* _Instructions to follow_
In the listing below, find the line containing "Task: Click the Add to Cart button" and the line containing "Task: Click empty". Repeat exactly those two lines and every line between them, nothing more.
+===+
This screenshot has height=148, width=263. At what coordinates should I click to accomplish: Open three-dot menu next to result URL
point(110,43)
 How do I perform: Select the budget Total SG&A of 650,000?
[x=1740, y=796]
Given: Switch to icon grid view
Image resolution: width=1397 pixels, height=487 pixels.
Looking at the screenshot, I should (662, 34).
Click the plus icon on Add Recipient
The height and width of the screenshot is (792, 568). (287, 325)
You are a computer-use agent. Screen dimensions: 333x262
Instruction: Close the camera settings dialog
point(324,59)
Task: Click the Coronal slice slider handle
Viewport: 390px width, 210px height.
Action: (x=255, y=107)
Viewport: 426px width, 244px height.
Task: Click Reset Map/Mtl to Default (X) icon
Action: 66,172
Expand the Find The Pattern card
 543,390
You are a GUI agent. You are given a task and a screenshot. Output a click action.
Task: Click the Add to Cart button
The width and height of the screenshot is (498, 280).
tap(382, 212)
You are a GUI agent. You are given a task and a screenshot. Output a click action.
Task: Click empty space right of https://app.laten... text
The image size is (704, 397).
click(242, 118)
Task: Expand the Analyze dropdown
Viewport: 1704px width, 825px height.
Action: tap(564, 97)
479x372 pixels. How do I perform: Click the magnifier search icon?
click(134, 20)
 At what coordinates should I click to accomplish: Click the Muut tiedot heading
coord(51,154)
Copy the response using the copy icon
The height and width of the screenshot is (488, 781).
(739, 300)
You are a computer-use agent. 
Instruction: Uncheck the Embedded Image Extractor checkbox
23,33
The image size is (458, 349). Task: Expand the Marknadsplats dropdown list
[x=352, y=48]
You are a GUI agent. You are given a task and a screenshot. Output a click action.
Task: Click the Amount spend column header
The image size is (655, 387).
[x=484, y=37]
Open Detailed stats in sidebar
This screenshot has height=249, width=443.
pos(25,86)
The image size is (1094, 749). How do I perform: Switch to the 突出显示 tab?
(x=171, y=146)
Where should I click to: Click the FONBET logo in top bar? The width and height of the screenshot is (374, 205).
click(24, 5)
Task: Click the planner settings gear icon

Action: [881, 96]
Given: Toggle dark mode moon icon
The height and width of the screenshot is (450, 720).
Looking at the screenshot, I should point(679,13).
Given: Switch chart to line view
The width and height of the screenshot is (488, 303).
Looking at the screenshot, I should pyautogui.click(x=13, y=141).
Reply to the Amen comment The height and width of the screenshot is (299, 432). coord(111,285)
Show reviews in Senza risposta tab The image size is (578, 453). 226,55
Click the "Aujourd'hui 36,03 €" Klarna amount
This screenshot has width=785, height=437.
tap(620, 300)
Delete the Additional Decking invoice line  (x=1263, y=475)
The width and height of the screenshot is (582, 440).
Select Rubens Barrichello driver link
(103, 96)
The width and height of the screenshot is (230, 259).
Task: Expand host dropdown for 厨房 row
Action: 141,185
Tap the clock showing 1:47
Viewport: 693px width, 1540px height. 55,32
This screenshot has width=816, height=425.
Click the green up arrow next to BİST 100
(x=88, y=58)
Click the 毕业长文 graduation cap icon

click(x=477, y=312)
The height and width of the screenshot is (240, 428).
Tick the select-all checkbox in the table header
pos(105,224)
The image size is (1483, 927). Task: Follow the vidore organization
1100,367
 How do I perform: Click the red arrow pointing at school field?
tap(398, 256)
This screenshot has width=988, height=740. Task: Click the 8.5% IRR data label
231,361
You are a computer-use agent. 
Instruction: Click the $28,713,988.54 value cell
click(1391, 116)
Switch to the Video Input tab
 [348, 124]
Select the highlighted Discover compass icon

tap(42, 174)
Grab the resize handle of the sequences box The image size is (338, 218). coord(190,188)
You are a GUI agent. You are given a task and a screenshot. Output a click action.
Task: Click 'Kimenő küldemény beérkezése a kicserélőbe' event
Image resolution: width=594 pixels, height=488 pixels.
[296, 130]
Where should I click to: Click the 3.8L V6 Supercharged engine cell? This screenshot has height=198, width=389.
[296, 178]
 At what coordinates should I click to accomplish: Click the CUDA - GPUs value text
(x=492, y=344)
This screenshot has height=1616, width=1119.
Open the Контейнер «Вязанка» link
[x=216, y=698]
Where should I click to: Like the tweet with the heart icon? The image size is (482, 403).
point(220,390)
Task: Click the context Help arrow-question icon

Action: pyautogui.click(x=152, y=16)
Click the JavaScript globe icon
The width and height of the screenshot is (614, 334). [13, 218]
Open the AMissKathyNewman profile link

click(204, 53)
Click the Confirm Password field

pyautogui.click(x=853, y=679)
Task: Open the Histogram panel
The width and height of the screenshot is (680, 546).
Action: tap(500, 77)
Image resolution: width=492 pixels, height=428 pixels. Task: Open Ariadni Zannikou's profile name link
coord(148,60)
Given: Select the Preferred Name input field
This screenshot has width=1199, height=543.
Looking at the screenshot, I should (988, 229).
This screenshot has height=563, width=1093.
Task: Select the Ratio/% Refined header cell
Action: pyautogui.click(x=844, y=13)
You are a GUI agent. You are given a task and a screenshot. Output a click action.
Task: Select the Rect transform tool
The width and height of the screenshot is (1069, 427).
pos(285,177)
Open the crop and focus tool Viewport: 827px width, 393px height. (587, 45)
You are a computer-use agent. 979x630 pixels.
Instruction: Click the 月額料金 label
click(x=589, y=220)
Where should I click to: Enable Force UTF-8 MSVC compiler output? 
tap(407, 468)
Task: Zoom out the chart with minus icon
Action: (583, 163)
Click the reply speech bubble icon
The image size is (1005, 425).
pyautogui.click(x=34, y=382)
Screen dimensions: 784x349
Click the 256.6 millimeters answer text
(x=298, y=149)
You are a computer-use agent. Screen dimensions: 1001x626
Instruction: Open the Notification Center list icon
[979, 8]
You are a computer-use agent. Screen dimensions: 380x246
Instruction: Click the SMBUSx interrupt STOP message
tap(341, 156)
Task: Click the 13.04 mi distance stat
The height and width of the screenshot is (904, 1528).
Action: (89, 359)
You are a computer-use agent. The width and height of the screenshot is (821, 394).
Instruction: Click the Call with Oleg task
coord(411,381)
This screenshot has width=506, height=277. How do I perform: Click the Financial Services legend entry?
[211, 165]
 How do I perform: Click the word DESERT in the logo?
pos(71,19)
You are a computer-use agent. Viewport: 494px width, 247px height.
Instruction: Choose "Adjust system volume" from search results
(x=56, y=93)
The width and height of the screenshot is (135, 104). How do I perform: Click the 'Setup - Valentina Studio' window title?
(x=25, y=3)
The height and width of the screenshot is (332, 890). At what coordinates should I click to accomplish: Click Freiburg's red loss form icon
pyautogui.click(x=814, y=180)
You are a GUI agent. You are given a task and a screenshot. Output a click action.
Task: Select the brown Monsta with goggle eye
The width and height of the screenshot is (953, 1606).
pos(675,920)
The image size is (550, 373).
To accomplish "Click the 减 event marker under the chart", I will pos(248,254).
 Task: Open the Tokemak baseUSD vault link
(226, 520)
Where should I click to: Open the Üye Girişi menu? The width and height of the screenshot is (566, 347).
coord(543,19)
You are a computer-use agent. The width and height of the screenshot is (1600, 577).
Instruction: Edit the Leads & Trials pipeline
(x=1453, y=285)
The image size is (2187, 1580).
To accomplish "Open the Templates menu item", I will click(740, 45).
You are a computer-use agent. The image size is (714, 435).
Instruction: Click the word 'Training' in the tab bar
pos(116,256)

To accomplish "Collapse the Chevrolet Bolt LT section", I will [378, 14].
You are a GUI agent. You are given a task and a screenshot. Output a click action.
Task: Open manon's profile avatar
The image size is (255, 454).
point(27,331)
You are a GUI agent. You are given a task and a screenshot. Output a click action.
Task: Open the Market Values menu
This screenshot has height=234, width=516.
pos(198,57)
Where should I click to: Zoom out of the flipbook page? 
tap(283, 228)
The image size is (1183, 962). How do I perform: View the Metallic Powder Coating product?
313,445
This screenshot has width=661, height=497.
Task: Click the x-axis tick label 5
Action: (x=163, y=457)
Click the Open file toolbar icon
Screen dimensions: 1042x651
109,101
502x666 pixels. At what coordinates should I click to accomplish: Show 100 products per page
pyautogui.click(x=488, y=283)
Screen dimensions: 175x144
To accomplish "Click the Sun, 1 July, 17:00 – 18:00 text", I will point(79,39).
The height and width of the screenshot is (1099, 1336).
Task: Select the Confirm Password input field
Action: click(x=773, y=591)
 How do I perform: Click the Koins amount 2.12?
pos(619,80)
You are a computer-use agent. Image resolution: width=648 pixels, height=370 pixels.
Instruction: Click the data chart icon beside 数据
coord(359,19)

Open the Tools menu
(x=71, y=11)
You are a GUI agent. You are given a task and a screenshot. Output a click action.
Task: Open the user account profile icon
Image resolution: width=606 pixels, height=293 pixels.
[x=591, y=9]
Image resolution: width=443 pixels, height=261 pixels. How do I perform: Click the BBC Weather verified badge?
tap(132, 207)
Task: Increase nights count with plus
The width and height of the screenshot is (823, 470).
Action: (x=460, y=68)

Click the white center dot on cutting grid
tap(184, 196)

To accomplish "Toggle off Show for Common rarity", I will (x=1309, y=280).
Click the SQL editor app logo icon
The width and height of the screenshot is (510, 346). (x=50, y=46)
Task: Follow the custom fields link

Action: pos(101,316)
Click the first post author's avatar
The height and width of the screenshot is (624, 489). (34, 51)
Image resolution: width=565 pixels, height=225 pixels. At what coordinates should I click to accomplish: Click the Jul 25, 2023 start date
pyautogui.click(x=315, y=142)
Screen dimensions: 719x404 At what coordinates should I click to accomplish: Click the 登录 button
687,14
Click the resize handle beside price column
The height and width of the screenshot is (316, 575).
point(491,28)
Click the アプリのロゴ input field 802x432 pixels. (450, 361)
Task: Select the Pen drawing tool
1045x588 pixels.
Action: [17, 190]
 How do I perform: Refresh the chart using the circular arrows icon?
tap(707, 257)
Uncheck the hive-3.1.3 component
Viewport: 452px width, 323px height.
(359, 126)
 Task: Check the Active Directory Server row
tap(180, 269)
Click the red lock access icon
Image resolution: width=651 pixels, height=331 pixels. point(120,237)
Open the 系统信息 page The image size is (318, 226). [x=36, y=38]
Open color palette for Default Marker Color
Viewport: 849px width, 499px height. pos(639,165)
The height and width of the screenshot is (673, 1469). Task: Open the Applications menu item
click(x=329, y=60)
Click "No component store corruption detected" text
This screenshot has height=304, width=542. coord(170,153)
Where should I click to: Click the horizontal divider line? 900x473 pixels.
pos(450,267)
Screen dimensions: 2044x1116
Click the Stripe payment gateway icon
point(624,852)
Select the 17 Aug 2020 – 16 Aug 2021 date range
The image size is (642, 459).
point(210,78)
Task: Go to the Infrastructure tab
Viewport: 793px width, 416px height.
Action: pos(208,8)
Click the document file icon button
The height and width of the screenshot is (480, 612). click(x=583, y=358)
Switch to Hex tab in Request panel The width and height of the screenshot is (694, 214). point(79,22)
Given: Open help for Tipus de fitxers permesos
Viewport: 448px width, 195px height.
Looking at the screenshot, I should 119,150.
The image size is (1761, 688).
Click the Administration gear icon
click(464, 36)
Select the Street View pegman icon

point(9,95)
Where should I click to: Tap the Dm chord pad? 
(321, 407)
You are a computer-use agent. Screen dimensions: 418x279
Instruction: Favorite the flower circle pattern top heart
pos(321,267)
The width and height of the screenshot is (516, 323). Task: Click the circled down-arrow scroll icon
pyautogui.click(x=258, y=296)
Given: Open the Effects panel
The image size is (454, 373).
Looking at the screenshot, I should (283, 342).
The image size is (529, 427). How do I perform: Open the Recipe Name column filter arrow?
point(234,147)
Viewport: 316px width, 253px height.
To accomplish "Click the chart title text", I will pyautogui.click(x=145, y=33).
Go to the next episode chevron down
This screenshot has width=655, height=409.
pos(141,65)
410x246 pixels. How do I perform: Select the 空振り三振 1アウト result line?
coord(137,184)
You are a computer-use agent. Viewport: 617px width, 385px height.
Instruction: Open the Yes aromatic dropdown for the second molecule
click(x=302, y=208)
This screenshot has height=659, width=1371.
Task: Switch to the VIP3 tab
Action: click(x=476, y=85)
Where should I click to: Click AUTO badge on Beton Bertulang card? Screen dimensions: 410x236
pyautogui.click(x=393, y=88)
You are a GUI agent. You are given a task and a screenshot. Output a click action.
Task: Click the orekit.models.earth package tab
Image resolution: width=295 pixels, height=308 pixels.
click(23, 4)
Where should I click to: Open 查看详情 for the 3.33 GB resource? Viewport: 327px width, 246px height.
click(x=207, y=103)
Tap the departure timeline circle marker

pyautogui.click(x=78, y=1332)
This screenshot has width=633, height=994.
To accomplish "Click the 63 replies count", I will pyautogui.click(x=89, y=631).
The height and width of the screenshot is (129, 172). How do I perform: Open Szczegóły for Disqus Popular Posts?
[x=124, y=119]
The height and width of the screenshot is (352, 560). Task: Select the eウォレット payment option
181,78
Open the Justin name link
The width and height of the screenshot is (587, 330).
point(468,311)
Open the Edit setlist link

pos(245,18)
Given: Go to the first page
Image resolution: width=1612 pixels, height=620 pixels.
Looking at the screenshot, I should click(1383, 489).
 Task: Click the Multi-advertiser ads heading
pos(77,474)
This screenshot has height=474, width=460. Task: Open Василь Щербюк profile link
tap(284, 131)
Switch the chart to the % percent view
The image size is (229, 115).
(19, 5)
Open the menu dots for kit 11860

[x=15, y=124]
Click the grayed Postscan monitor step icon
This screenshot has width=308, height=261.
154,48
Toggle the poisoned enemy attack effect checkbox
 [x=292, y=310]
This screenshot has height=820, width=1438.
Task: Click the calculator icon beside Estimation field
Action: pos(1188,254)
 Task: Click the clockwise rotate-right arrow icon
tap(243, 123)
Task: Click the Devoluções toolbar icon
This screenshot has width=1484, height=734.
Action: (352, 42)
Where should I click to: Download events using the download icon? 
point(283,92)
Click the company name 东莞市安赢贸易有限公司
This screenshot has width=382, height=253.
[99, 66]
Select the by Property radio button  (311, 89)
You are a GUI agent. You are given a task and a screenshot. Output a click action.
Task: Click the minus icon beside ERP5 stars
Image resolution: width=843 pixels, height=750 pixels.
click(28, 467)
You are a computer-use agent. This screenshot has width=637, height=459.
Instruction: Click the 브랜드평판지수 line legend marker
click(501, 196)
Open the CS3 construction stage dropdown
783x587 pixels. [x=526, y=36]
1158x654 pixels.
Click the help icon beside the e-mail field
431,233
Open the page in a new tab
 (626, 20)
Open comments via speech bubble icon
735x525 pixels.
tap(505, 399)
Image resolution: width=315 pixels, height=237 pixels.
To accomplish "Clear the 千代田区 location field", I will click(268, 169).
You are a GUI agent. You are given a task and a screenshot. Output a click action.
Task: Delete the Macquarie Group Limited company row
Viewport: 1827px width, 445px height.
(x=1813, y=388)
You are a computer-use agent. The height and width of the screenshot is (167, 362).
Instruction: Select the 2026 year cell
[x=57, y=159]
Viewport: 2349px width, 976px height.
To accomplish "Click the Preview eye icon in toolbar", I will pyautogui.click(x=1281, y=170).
+===+
* _Solution for this exercise_
Task: Click the Add to Cart button
The width and height of the screenshot is (498, 280).
tap(382, 212)
You are a GUI agent. You are given a task and a screenshot. Output a click action.
Task: Click empty space right of https://app.laten... text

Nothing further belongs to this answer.